● **WHAT YOU NEED TO DO**:
Each entry below needs to be retyped exactly as given.

● **DATA FOR THE TASK**:
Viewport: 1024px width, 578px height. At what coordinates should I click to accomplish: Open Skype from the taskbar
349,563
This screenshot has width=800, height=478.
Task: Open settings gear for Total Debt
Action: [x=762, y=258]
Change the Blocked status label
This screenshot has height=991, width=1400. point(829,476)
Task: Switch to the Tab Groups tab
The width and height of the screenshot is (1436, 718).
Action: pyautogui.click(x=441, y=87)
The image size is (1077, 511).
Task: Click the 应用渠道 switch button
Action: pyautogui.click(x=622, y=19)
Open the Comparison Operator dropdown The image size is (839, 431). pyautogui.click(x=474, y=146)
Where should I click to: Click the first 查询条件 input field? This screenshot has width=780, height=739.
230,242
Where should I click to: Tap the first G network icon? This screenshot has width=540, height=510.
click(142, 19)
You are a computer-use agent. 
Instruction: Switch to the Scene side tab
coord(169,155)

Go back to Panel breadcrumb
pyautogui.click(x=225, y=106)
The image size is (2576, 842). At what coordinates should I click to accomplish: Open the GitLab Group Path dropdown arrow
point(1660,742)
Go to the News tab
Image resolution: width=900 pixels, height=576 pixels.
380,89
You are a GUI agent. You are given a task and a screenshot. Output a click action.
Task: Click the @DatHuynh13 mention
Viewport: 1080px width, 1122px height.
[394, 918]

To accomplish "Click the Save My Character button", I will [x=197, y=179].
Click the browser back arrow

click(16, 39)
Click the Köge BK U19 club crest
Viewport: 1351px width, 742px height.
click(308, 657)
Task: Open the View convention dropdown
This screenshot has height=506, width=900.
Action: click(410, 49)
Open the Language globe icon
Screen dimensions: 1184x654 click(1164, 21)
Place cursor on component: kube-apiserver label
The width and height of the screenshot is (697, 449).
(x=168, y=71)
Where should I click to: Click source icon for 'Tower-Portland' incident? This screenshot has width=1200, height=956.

● **EXPECTED OUTPUT**:
Viewport: 1024px width, 578px height. At what coordinates should I click to accomplish: Open Skype from the taskbar
349,563
This screenshot has width=800, height=478.
Task: Open settings gear for Total Debt
Action: [x=762, y=258]
Change the Blocked status label
This screenshot has height=991, width=1400. point(829,476)
Task: Switch to the Tab Groups tab
The width and height of the screenshot is (1436, 718).
Action: pyautogui.click(x=441, y=87)
The image size is (1077, 511).
Task: Click the 应用渠道 switch button
Action: pyautogui.click(x=622, y=19)
Open the Comparison Operator dropdown The image size is (839, 431). pyautogui.click(x=474, y=146)
Where should I click to: Click the first 查询条件 input field? This screenshot has width=780, height=739.
230,242
Where should I click to: Tap the first G network icon? This screenshot has width=540, height=510.
click(142, 19)
You are a computer-use agent. 
Instruction: Switch to the Scene side tab
coord(169,155)

Go back to Panel breadcrumb
pyautogui.click(x=225, y=106)
The image size is (2576, 842). At what coordinates should I click to accomplish: Open the GitLab Group Path dropdown arrow
point(1660,742)
Go to the News tab
Image resolution: width=900 pixels, height=576 pixels.
380,89
You are a GUI agent. You are given a task and a screenshot. Output a click action.
Task: Click the @DatHuynh13 mention
Viewport: 1080px width, 1122px height.
[394, 918]

To accomplish "Click the Save My Character button", I will [x=197, y=179].
Click the browser back arrow

click(16, 39)
Click the Köge BK U19 club crest
Viewport: 1351px width, 742px height.
click(308, 657)
Task: Open the View convention dropdown
This screenshot has height=506, width=900.
Action: click(410, 49)
Open the Language globe icon
Screen dimensions: 1184x654 click(1164, 21)
Place cursor on component: kube-apiserver label
The width and height of the screenshot is (697, 449).
(x=168, y=71)
Where should I click to: Click source icon for 'Tower-Portland' incident? This screenshot has width=1200, height=956.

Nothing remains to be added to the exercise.